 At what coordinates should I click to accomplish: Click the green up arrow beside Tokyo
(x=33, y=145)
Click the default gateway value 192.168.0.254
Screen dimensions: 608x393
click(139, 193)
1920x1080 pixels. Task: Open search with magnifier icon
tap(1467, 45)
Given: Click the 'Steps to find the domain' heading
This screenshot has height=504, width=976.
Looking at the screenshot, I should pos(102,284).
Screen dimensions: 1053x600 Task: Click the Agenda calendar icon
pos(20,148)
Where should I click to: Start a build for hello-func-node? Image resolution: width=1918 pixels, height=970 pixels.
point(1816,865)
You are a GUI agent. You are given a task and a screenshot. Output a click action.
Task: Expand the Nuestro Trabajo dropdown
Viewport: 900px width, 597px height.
=-=-=
### What is needed
Reproduce every one of the records above verbatim, line by line, without any alteration.

### Solution for this task
 At what coordinates should I click to accomplish: Click the green up arrow beside Tokyo
(x=33, y=145)
Click the default gateway value 192.168.0.254
Screen dimensions: 608x393
click(139, 193)
1920x1080 pixels. Task: Open search with magnifier icon
tap(1467, 45)
Given: Click the 'Steps to find the domain' heading
This screenshot has height=504, width=976.
Looking at the screenshot, I should pos(102,284).
Screen dimensions: 1053x600 Task: Click the Agenda calendar icon
pos(20,148)
Where should I click to: Start a build for hello-func-node? Image resolution: width=1918 pixels, height=970 pixels.
point(1816,865)
You are a GUI agent. You are given a task and a screenshot. Output a click action.
Task: Expand the Nuestro Trabajo dropdown
Viewport: 900px width, 597px height.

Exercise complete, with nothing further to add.